FASCINACIÓN POR LOS PUEBLOS ORIGINARIOS
Una última manifestación de esa noción de reciprocidad, por lo mucho recibido en una vida académica y profesional, se hizo evidente en uno de sus legados más potentes y que reflejan una característica de Larraín desarrollada a lo largo de varias décadas de coleccionismo de arte.

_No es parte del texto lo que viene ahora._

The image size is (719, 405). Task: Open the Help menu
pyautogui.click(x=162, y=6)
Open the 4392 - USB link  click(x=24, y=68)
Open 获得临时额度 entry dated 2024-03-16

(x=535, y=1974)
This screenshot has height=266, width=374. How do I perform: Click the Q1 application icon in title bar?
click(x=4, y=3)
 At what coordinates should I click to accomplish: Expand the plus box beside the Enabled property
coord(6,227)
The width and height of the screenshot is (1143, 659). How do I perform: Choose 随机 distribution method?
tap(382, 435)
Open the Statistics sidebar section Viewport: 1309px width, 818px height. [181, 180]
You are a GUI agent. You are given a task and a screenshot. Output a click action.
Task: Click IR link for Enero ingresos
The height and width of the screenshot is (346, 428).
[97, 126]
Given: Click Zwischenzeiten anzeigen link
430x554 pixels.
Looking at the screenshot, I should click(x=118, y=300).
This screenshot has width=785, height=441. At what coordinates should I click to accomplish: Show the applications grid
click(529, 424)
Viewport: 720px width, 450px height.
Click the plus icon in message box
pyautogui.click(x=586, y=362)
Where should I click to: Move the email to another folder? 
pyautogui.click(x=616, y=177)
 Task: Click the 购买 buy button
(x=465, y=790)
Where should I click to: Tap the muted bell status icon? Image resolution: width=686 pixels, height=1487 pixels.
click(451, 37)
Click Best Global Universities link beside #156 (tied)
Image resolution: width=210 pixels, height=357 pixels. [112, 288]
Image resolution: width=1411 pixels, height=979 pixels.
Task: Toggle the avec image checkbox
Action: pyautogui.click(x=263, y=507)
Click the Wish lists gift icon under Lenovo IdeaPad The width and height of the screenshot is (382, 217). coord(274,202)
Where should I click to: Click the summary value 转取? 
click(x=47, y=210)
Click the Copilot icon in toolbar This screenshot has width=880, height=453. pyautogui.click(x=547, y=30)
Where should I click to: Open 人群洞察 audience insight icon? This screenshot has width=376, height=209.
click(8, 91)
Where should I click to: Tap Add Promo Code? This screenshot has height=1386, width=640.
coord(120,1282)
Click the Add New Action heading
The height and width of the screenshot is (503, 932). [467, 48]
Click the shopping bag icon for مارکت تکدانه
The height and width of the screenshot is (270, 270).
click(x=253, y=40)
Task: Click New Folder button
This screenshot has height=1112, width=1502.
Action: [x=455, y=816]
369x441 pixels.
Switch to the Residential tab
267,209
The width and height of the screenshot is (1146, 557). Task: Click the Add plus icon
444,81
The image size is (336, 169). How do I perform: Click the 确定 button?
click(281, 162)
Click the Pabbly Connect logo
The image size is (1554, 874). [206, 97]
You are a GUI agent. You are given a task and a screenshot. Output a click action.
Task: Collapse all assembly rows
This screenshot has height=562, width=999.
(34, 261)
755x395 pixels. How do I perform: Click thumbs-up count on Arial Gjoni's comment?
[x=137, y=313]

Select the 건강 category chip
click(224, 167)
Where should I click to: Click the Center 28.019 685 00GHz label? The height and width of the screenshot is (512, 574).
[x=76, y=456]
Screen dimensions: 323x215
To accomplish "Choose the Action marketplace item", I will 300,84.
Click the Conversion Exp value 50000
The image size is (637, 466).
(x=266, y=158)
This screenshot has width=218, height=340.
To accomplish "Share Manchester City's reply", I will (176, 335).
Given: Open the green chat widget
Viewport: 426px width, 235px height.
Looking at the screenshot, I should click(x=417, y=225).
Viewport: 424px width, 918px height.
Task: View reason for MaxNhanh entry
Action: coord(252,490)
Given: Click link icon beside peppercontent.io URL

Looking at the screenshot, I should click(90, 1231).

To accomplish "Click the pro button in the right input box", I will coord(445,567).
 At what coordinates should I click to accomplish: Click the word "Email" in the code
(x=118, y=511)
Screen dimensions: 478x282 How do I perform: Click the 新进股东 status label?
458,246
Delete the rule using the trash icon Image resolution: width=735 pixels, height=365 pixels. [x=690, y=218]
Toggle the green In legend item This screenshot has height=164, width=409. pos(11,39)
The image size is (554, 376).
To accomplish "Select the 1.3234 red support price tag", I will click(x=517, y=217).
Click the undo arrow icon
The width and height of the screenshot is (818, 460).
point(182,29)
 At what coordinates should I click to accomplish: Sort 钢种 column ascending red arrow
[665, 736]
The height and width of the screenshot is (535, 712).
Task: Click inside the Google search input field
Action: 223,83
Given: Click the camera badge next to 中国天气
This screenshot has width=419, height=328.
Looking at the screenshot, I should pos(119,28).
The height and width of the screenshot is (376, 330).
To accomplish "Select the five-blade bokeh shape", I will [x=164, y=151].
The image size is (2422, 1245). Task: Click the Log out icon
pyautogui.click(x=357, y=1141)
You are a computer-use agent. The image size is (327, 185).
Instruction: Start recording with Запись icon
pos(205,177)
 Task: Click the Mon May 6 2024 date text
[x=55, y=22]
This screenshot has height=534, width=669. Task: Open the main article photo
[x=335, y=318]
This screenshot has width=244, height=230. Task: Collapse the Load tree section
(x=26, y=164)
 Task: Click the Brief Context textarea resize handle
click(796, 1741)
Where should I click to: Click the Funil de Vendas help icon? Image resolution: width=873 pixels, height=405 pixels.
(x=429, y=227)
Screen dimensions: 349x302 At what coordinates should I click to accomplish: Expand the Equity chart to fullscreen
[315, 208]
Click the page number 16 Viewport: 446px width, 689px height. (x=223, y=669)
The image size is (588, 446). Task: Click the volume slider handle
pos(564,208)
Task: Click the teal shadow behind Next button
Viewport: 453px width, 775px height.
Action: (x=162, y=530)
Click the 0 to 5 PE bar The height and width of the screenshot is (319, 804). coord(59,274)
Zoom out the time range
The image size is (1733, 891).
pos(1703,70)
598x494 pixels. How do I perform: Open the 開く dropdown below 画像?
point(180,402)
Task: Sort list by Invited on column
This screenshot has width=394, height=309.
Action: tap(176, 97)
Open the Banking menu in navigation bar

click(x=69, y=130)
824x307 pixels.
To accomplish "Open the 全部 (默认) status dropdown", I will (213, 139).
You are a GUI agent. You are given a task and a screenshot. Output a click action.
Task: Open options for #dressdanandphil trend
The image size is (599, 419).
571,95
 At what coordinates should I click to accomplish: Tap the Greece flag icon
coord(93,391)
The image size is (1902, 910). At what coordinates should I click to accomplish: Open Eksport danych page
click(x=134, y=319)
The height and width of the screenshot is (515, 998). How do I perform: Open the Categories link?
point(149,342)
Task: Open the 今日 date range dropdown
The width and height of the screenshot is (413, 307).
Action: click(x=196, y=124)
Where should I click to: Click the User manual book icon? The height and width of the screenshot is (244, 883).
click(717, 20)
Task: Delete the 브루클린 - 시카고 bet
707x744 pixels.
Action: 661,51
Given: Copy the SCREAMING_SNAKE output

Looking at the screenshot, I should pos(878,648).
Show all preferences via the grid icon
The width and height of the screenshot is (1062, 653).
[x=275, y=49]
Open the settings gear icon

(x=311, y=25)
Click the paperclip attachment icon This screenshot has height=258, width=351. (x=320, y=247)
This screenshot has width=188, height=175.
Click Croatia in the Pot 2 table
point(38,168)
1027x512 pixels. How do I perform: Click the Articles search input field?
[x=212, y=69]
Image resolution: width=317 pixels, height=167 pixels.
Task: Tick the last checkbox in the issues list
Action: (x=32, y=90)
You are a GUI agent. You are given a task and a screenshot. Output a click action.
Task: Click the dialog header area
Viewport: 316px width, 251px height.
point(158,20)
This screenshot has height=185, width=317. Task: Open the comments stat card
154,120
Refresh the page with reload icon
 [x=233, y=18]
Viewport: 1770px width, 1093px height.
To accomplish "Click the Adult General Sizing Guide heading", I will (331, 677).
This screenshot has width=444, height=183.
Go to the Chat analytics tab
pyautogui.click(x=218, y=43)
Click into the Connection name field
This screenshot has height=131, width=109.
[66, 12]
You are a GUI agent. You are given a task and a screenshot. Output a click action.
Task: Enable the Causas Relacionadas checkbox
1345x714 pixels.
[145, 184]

El arte de los pueblos originarios de este continente lo había fascinado desde sus años de juventud, pero desde los cuarenta había comenzado una notable tarea de búsqueda de obras y creación de una colección extraordinaria. El arquitecto quiso donar a la ciudad de Santiago este tesoro, en un esfuerzo por sensibilizar a los chilenos frente al patrimonio artístico americano y dar la posibilidad de mostrar a los visitantes la variedad y la riqueza de la sensibilidad de los pueblos “precolombinos”, como quedó plasmado en el nombre del museo. El Museo Chileno de Arte Precolombino es, en cierto modo, un monumento a la memoria de Sergio Larraín quien, con alma grande, libertad y genio, supo poner sus talentos al servicio de la vida en mejores espacios, en mejores ciudades. El arquitecto dio parte importante de su vida a la UC con sus años de docencia y gestión universitaria, y también, con su inagotable creatividad, con su capacidad de fundar y refundar, de proponer y sostener iniciativas, de cultivar campos e ideas entre las que el despertar de la conciencia patrimonial tiene un lugar particular. Por ello, es significativo que uno de los creadores de la arquitectura modernista en Chile, un hombre de novedades y vanguardias, dejara a la universidad la casa de barro y paja que eligió para vivir y, en donde, de manera vicaria vive aún en los profesores y estudiantes y, especialmente, en el Centro del Patrimonio de la UC.